In the first section of Walden, entitled Economy, we find this philosophical proposition: “How vigilant we are! determined not to live by faith if we can avoid it.” Thoreau knew in his bones of what so many journey through life obliviously unaware. Namely, we all live by faith in something. Everyone puts their trust in something and/or finds meaning in life from one thing or another.
The choices are legion. God, gold, goodness, love, another person, science, astrology, etc. You name it, people order their lives around it. Consciously or subliminally we hedge our bets on something for meaning, fulfilment, and security. In other words, we put our faith in something to make life seem worthwhile.
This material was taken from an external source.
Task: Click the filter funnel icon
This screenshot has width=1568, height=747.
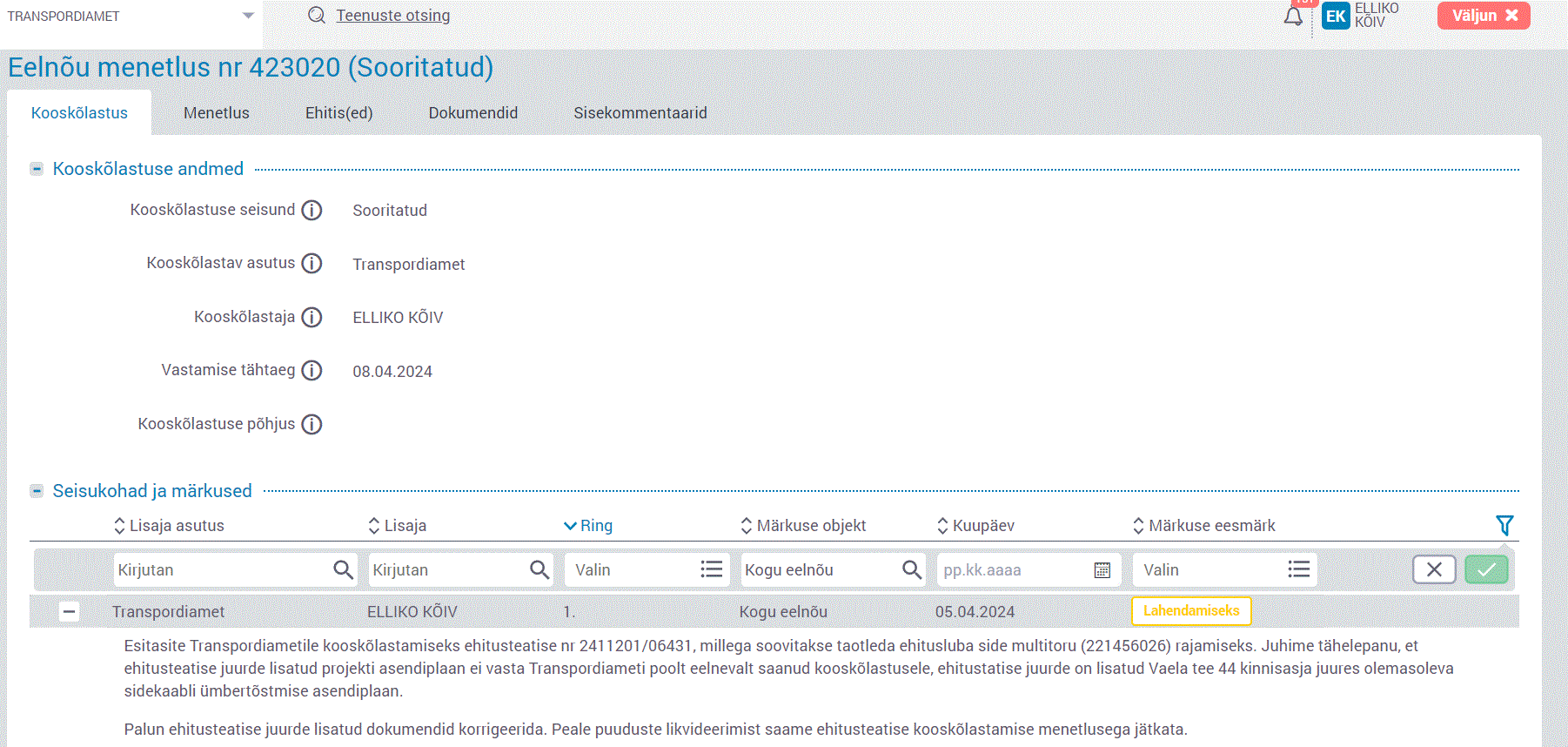Action: tap(1504, 525)
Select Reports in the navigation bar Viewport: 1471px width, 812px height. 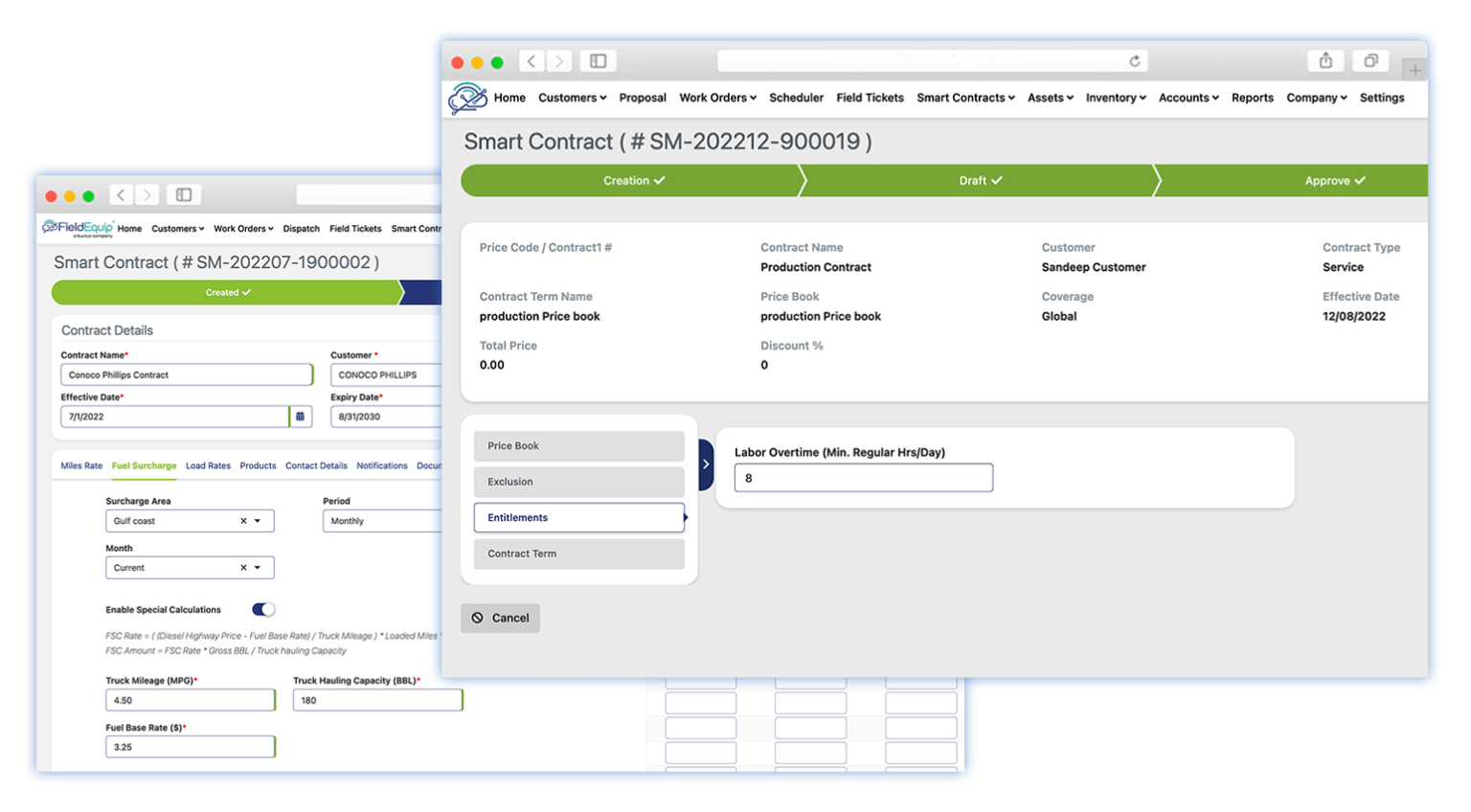(1252, 97)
Shakespeare put it this way: “What is a man if his chief good and market of his time be but to sleep and feed? A beast, no more.” (Hamlet, Act 4, Scene 4) Good ol’ 16thcentury Billy knew the same thing as Henry David . . . that sleeping on silk sheets after gorging on steak and lobster does not provide a lasting sense of worth and well-being.
The big question: in what can we put our faith that will make life the worthwhile venture we want it to be? And when the cookie crumbles, when the ball bounces the wrong way, when que-sera-sera becomes I’m-going crazy, what will hold us up? It’s a question that bears serious investigation.